● ACTION ITEM:
Locate each line in the records containing "will". Copy it.

Start of DATA SHOWN

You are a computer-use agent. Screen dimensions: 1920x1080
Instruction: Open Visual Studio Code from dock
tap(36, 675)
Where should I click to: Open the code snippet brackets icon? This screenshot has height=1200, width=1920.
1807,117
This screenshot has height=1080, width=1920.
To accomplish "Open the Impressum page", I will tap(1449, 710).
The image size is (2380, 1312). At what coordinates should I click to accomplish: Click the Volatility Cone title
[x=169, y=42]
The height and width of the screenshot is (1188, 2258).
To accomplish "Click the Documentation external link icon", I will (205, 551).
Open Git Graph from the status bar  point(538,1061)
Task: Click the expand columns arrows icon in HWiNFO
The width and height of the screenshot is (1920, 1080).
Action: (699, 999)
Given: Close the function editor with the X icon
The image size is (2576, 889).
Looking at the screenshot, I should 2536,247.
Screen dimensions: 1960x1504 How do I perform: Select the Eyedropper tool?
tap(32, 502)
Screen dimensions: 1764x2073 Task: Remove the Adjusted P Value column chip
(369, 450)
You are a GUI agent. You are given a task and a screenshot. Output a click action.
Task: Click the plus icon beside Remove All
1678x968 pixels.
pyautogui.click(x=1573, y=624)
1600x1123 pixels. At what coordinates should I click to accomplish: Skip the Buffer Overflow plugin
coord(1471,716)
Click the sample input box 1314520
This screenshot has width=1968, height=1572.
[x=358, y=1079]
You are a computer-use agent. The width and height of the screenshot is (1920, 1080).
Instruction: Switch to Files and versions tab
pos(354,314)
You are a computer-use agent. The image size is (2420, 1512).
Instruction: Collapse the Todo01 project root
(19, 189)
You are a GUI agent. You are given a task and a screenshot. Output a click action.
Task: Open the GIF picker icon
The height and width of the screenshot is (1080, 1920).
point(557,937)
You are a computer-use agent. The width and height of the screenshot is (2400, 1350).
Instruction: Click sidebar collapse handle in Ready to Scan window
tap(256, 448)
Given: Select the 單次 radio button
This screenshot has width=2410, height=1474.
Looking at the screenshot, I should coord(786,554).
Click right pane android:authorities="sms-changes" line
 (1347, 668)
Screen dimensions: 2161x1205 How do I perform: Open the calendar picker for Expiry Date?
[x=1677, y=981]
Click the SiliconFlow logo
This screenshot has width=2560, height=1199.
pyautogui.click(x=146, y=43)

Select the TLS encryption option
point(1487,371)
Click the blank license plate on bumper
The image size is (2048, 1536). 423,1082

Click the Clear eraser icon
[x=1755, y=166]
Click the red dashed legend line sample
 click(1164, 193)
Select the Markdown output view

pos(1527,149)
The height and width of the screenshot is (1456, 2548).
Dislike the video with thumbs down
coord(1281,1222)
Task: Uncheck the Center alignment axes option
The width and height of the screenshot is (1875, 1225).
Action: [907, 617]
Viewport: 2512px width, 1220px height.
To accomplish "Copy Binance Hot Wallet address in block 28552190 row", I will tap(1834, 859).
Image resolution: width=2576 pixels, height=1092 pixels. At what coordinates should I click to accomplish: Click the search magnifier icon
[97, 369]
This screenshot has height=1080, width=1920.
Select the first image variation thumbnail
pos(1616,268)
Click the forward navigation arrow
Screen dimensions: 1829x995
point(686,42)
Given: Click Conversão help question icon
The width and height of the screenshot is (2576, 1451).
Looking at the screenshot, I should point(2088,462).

End of DATA SHOWN

● COMPLETED TASK:
To accomplish "Open the Impressum page", I will tap(1449, 710).
To accomplish "Click the Documentation external link icon", I will (205, 551).
To accomplish "Copy Binance Hot Wallet address in block 28552190 row", I will tap(1834, 859).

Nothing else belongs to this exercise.